(Source records Opens)

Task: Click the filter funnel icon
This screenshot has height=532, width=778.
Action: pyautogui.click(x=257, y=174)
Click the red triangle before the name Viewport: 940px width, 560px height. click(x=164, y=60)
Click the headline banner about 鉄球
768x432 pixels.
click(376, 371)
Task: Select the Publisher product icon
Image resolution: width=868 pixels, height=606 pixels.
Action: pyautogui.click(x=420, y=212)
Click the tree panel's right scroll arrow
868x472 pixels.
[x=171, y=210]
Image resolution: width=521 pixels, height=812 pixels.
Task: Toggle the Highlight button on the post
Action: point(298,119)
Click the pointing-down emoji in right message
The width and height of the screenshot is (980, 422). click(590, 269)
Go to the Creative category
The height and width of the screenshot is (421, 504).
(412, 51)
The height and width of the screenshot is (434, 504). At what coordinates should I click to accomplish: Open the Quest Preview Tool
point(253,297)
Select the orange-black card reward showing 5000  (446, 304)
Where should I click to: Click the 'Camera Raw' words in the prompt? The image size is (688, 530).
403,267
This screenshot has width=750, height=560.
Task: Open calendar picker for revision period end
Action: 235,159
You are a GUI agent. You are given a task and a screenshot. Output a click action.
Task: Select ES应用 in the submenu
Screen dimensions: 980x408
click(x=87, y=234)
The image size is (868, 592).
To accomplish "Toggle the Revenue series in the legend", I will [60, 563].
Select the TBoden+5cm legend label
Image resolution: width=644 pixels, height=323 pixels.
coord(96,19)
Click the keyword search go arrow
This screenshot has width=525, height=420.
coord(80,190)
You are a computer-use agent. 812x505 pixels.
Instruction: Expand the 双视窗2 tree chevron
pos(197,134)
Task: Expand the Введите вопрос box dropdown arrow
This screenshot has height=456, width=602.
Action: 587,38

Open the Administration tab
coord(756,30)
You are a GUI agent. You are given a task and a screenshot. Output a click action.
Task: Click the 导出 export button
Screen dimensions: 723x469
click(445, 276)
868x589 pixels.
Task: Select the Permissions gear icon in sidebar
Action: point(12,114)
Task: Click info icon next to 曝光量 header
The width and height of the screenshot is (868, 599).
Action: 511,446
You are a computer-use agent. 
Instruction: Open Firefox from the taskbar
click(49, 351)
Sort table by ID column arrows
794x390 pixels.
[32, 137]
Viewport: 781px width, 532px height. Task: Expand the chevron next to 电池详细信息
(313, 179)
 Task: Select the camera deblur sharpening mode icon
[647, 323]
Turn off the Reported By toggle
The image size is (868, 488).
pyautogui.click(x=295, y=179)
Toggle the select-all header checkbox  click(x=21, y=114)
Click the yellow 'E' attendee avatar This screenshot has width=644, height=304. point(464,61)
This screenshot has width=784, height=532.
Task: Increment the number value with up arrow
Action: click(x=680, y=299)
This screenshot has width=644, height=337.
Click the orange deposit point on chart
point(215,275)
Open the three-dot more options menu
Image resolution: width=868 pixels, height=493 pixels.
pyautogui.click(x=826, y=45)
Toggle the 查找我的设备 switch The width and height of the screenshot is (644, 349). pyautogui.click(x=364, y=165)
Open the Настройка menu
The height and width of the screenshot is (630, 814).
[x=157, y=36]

(Source records Closes)

** Exercise directions **
A complete and exact transcription of the material is required.

** Reply to the task **
Task: Click the filter funnel icon
This screenshot has height=532, width=778.
Action: pyautogui.click(x=257, y=174)
Click the red triangle before the name Viewport: 940px width, 560px height. click(x=164, y=60)
Click the headline banner about 鉄球
768x432 pixels.
click(376, 371)
Task: Select the Publisher product icon
Image resolution: width=868 pixels, height=606 pixels.
Action: pyautogui.click(x=420, y=212)
Click the tree panel's right scroll arrow
868x472 pixels.
[x=171, y=210]
Image resolution: width=521 pixels, height=812 pixels.
Task: Toggle the Highlight button on the post
Action: point(298,119)
Click the pointing-down emoji in right message
The width and height of the screenshot is (980, 422). click(590, 269)
Go to the Creative category
The height and width of the screenshot is (421, 504).
(412, 51)
The height and width of the screenshot is (434, 504). At what coordinates should I click to accomplish: Open the Quest Preview Tool
point(253,297)
Select the orange-black card reward showing 5000  (446, 304)
Where should I click to: Click the 'Camera Raw' words in the prompt? The image size is (688, 530).
403,267
This screenshot has width=750, height=560.
Task: Open calendar picker for revision period end
Action: 235,159
You are a GUI agent. You are given a task and a screenshot. Output a click action.
Task: Select ES应用 in the submenu
Screen dimensions: 980x408
click(x=87, y=234)
The image size is (868, 592).
To accomplish "Toggle the Revenue series in the legend", I will [60, 563].
Select the TBoden+5cm legend label
Image resolution: width=644 pixels, height=323 pixels.
coord(96,19)
Click the keyword search go arrow
This screenshot has width=525, height=420.
coord(80,190)
You are a computer-use agent. 812x505 pixels.
Instruction: Expand the 双视窗2 tree chevron
pos(197,134)
Task: Expand the Введите вопрос box dropdown arrow
This screenshot has height=456, width=602.
Action: 587,38

Open the Administration tab
coord(756,30)
You are a GUI agent. You are given a task and a screenshot. Output a click action.
Task: Click the 导出 export button
Screen dimensions: 723x469
click(445, 276)
868x589 pixels.
Task: Select the Permissions gear icon in sidebar
Action: point(12,114)
Task: Click info icon next to 曝光量 header
The width and height of the screenshot is (868, 599).
Action: 511,446
You are a computer-use agent. 
Instruction: Open Firefox from the taskbar
click(49, 351)
Sort table by ID column arrows
794x390 pixels.
[32, 137]
Viewport: 781px width, 532px height. Task: Expand the chevron next to 电池详细信息
(313, 179)
 Task: Select the camera deblur sharpening mode icon
[647, 323]
Turn off the Reported By toggle
The image size is (868, 488).
pyautogui.click(x=295, y=179)
Toggle the select-all header checkbox  click(x=21, y=114)
Click the yellow 'E' attendee avatar This screenshot has width=644, height=304. point(464,61)
This screenshot has width=784, height=532.
Task: Increment the number value with up arrow
Action: click(x=680, y=299)
This screenshot has width=644, height=337.
Click the orange deposit point on chart
point(215,275)
Open the three-dot more options menu
Image resolution: width=868 pixels, height=493 pixels.
pyautogui.click(x=826, y=45)
Toggle the 查找我的设备 switch The width and height of the screenshot is (644, 349). pyautogui.click(x=364, y=165)
Open the Настройка menu
The height and width of the screenshot is (630, 814).
[x=157, y=36]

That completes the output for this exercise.